所给文段:
┌──

在一些实施例中,步骤(1)具体是指:在氩气保护下,将(化合物1)2-(4-硝基苯基)-2-氧乙酸和缩合剂溶于无水有机溶剂中,再加入有机碱,室温下搅拌30分钟后加入(化合物2)(((9H-芴-9-基)甲氧基)羰基)赖氨酸,继续反应。反应结束后,将反应液直接倒入水中,用乙酸乙酯萃取。合并有机层并分别用水和盐水洗涤,Na2SO4干燥,合并有机相后,通过快速柱色谱法进一步纯化产物,得(化合物A)N2-(((9H-芴-9-基)甲氧基))羰基)-N6-(2-(4-硝基苯基)-2-氧代乙酰基)赖氨酸;
步骤(2)具体是指:在氩气保护下,将(化合物A)N2-(((9H-芴-9-基)甲氧基)羰基)-N6-(2-(4-硝基苯基)-2-氧代乙酰基)赖氨酸和缩合剂溶于无水有机溶剂中,再加入有机碱,室温下搅拌30分钟后加入(化合物3)(4-氨基苯基)甲醇,继续反应。反应结束后,将反应液直接倒入水中,用乙酸乙酯萃取。合并有机层并分别用水和盐水洗涤,Na2SO4干燥,合并有机相后,通过快速柱色谱法进一步纯化产物,得(化合物4)(9H-芴-9-基)甲基(1-((4-(羟甲基)苯基)氨基)-6-(2-(4-硝基苯基)-2-氧代乙酰胺基)-1-氧己基-2-基)氨基甲酸酯;
步骤(3)具体是指:将(化合物4)(9H-芴-9-基)甲基(1-((4-(羟甲基)苯基)氨基)-6-(2-(4-硝基苯基)-2-氧代乙酰胺基)-1-氧己基-2-基)氨基甲酸酯用有机溶剂溶解,再加入吡啶混合均匀。在氩气保护及冰浴下,滴加(化合物5)对硝基苯基氯甲酸酯的有机溶剂溶液,并在冰浴下搅拌约2h。反应完成后旋蒸除去有机溶剂得到粗产物,(化合物6)(9H-芴-9-基)甲基(1-((4-((((((4-硝基苯氧基)羰基)氧基)甲基)苯基)氨基)-6-(2-(4-硝基苯基)-2-氧代乙酰胺基)-1-氧己基-2-基)氨基甲酸酯;
步骤(4)具体是指:将(化合物DCM-OH)(E)-2-(2-(4-羟基苯乙烯基)-4H-苯并吡喃-4-亚甲基)丙二腈用有机溶剂溶解,再加入N,N-二异丙基乙胺混合均匀。在氩气保护及冰浴下,滴加(化合物6)(9H-芴-9-基)甲基(1-((4-((((((4-硝基苯氧基)羰基)氧基)甲基)苯基)氨基)-6-(2-(4-硝基苯基)-2-氧代乙酰胺基)-1-氧己基-2-基)氨基甲酸酯的有机溶剂溶液。反应液在冰浴下搅拌约1h,后在室温下反应6h。反应完全后通过柱层析得到(化合物DCM-CC)(9H-芴-9-基)甲基(E)-(1-((4-(((((4-(2-(4-(二氰基亚甲基)-4H-苯并吡喃-2-基)乙烯基)苯氧基)羰基)氧)甲基)苯基)氨基)-6-(2-(4-硝基苯基)-2-氧代乙酰胺基)-1-氧己基-2-基)氨基甲酸酯。

└──

练习记录:
┌──

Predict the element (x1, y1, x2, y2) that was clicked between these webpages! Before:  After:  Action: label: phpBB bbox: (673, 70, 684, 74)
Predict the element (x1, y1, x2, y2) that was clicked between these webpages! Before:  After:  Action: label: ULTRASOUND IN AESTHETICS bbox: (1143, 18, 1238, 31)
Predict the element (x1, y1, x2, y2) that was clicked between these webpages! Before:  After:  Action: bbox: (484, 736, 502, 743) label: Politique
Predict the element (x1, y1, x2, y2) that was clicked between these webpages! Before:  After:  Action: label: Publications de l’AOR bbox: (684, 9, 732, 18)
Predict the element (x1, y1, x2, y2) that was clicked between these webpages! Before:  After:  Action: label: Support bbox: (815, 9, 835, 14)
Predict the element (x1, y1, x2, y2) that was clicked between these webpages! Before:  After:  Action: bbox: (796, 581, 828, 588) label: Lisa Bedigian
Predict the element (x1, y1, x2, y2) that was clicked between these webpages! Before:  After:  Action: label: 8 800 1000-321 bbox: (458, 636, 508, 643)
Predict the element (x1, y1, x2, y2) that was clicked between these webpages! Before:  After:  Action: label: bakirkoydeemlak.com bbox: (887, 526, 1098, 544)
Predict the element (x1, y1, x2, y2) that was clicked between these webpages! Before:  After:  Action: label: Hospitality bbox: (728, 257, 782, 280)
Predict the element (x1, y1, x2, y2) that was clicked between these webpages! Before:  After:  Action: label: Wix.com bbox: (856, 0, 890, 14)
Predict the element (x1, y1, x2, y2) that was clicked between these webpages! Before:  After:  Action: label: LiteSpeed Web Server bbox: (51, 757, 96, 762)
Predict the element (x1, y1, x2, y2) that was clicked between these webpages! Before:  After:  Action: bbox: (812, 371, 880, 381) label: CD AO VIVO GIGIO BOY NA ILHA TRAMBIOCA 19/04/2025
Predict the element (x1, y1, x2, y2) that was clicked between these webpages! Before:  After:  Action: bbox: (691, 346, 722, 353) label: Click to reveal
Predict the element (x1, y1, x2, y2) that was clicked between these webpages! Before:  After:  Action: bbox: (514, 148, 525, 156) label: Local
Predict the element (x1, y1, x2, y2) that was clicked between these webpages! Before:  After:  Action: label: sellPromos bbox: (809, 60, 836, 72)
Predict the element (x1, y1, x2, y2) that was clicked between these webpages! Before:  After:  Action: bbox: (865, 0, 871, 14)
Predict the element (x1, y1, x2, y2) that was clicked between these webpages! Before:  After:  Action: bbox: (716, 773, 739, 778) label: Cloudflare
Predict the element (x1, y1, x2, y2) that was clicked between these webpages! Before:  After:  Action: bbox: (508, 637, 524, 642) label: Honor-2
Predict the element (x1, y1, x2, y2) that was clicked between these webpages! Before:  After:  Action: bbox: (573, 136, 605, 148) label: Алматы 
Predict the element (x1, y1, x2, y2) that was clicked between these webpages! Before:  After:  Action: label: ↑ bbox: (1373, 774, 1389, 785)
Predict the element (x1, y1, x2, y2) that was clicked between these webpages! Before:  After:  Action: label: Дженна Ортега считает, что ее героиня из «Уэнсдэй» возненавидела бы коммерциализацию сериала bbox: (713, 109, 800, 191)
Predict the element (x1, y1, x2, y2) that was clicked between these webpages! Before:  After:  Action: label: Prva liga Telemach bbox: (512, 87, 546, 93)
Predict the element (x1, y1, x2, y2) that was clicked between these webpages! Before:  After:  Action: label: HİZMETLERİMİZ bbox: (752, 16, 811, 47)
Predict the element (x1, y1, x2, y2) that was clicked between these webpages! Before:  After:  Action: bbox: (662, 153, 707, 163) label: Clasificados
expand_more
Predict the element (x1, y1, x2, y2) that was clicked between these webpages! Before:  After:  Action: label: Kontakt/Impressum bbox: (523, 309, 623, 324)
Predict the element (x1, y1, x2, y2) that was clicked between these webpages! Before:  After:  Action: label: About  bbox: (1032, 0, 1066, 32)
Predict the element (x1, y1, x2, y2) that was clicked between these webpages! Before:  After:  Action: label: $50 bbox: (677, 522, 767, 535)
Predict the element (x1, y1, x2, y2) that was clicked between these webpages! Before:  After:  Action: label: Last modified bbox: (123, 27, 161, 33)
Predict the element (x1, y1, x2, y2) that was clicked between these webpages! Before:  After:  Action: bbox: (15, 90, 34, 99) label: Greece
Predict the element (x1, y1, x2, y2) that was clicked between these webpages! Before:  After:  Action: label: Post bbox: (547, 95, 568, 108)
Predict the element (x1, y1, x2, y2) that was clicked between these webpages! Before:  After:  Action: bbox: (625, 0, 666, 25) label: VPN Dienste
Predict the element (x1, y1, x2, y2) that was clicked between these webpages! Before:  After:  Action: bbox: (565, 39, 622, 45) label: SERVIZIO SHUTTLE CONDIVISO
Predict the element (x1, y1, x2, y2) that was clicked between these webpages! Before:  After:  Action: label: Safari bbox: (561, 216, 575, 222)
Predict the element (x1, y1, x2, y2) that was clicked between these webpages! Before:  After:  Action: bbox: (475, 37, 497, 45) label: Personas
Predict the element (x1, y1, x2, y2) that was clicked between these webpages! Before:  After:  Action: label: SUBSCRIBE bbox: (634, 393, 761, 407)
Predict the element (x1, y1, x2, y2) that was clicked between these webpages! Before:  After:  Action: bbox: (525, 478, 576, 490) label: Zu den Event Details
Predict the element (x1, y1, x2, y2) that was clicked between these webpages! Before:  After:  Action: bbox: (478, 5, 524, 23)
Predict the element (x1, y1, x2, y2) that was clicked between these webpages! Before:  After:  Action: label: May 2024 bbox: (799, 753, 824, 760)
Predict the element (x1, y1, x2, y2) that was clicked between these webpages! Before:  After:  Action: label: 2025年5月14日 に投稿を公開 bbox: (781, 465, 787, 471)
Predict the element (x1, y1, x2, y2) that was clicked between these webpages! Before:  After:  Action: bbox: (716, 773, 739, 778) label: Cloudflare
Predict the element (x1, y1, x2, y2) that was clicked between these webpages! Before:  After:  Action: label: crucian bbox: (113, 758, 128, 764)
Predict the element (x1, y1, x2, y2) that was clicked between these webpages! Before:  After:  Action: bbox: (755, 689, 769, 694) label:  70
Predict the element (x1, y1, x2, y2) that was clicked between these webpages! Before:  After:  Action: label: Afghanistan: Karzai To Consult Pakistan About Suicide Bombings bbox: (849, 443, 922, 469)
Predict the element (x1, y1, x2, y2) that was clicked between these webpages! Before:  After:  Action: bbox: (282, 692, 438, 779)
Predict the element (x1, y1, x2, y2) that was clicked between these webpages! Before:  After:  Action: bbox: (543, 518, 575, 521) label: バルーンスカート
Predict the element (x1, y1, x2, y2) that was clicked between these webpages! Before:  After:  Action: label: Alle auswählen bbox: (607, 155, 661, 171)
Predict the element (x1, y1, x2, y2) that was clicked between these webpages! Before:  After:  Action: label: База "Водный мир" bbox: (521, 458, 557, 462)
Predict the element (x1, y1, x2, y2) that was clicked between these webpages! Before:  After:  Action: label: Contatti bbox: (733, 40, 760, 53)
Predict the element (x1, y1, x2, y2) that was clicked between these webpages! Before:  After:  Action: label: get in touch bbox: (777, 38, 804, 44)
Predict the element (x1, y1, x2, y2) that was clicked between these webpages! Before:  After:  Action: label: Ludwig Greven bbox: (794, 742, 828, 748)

└──

任务目标: 判断以下各陈述是否与所给文段一致，每条回答"是"或"否"，并原样引用文段中起决定作用的文字：1. 步骤(1)中，加入化合物2之前先在室温下搅拌30分钟。2. 步骤(3)中，对硝基苯基氯甲酸酯的溶液是在室温下滴加的。3. 步骤(4)中用于溶解化合物DCM-OH后加入的是吡啶。 这些记录无需使用。

输出结果:
1. 是。"室温下搅拌30分钟后加入(化合物2)"
2. 否。"在氩气保护及冰浴下,滴加(化合物5)对硝基苯基氯甲酸酯的有机溶剂溶液"
3. 否。"再加入N,N-二异丙基乙胺混合均匀"